鰹節と玉
たかちゃんのお婆さんのお隣の猫は、メスで、名前を玉という、とても賢い猫だった。お婆さんの家に来るので、たかちゃんにも良く懐いていたが、しかし、その猫は性悪で、たかちゃんがいない時に、お婆さんの家に入り込み、何と台処の戸棚の戸を開けて中に有る鰹節を盗んでいた。
その事を、たかちゃんがお婆さんに言うと、
「隣のバカ猫が、戸棚を開けて、鰹節を盗むほど、賢い筈が無いだろう!」
「バカ猫の所為なんかにして、悪い子だねえ!」
と、無くなった鰹節の事で、たかちゃんが代わりに叱られた。
「私、鰹節を盗み食いなんかしないよ」
と、言っても、お婆さんに分かって貰えなかった。
ある日、お隣の玉が、お婆さんの家の窓の隙間から入り込み、台処の戸棚を手で器用に開けて、その中に有る鰹節を咥えて持ち去ってる所を、偶然、たかちゃんに見られた。

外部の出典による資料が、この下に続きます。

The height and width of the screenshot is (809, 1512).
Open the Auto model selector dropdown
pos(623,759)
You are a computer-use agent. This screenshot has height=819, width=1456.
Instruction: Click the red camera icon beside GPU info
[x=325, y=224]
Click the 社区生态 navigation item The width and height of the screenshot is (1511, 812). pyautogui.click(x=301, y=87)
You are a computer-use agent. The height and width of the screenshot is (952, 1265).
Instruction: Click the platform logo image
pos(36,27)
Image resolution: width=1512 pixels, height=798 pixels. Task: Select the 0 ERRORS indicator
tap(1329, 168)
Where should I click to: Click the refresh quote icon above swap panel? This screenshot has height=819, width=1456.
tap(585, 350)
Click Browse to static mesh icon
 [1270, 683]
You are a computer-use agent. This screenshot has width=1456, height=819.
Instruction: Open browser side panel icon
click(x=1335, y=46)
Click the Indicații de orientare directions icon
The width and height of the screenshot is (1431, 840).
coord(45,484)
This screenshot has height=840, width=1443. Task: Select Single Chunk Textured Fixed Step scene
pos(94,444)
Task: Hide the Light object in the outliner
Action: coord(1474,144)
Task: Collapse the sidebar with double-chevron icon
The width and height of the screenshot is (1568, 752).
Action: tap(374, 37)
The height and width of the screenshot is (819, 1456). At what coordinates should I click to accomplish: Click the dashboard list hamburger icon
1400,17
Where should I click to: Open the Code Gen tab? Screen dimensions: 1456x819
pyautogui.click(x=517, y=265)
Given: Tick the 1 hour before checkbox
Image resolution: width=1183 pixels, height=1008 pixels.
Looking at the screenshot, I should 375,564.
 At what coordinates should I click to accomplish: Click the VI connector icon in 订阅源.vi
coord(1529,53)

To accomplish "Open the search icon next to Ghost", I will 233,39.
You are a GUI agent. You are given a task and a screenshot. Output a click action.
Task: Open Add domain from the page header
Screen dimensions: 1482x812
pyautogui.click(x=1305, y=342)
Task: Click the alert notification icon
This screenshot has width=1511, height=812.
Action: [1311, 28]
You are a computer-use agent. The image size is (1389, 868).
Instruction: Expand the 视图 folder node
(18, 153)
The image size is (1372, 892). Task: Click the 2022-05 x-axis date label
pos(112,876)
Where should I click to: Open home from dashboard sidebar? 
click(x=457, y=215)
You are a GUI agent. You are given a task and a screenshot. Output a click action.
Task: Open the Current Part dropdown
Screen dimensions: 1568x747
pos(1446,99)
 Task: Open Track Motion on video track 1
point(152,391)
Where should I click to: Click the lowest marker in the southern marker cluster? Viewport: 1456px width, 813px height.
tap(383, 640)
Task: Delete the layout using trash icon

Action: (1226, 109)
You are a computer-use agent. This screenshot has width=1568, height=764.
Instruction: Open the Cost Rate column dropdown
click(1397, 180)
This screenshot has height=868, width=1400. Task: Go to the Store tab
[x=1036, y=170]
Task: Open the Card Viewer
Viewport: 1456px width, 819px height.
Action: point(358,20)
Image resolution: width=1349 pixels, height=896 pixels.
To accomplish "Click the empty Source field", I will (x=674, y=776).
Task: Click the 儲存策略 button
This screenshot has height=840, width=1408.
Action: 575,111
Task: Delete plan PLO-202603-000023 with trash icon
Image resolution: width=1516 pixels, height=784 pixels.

高級な鰹節が、何度も無くなるのは、お隣の猫の玉が、常習的に盗んでいて、玉が犯人だったからだ。
嬉しそうに意気揚々と鰹節を咥えて、小走りで運ぶ玉の姿を見掛けた。
それを毎回、鰹節を盗む一部始終を、たかちゃんに見られ、最後にはお尻を叩かれたら、それ以後は、玉はたかちゃんを嫌い、たかちゃんに対して冷たい態度を取るようになった。
しかし、盗んだ鰹節は玉が食べていた訳では無かったのだ。
その猫の飼い主は、自分の猫が盗んで咥えて持ってきた鰹節を、何と家族で食べていたのだから、それには、たかちゃんも驚いて呆れて仕舞った。